FL We have to have self-care for all parents of children who have been traumatised - that has to happen.
CG Yes, and I think that at Adapt what we do is we try to offer all of that, and we offer parents specific bespoke parenting programmes, so we will give them specific pieces of advice and support that they then need to think whether that would work for the children. But I’m thinking back towards the beginning when you mentioned, Fiona, about holidays. Often what parents do is they think it is really good to have their stuff packed in one bag and their child’s stuff packed in another bag, because that makes just packing easier and then they think well their child has got their own bag and they can go and get their stuff out if they want. But for our children, that might convey a message that my stuff is in my bag because they are going away and leaving me with their stuff, and so often for our children, what actually works best, even in things like holidays, is if their stuff is packed along with their parents - so they get the clear message that you are going with us, and hey ho, we have only got one case between us, so guess what? We are all coming back together as well. Taking pictures of the house and leaving something important of the parent’s and the child’s together in the house again conveys the message that we are all going on holiday, but we are all coming and packed at our own house. And I think if we can help parents to understand that by giving them specific suggestions, then it gives parents more of a feeling of empowerment and able to say “yes, I can do that - that’ quite simple - yes, I can do that”. And then we can say “well done you”.
KW Absolutely, and I think that most of the parents that we have worked with, a lot of them are well-read, you know, they want to understand their children - so they really are well-read. I mean I have went in and some parents have got books up to here, but what they have said at kind of Adapt is, is like what’s missing is the strategies, you know, and how to put all this stuff in the books and how to parent their children …
FL And do it for your family …
KW Yes.
FL And actually, being able to address the vulnerabilities and the relationships between that particular family, with that particular set of children, with their background, and the parents with their background, and how you can strengthen their relationships. Finally, finally - I think you have got a quote from a carer?

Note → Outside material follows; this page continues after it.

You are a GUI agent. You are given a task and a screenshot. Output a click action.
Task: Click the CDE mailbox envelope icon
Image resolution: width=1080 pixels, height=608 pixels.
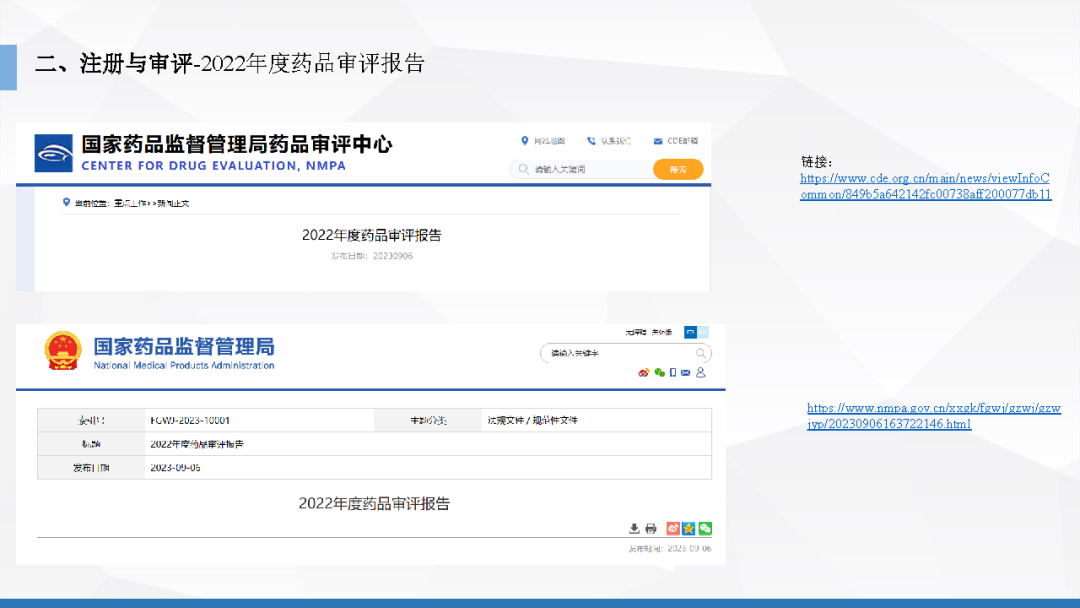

KW Yes, I just wanted to finish with this - it was one of the parents - I think it is on the website. It was just one of their testimonials, and she said that …
“the greatest gift you can give to an adoptive parents is the support of someone who is non-judgemental, confident and who has expert knowledge of your situation. You feel safe, trusting and able to accept your child for who they are and what they are going through. Through the use of therapeutic re-parenting, it then becomes possible to move forward and help to repair the trauma from which your child is suffering. Adapt Scotland has been just such a gift for our family”.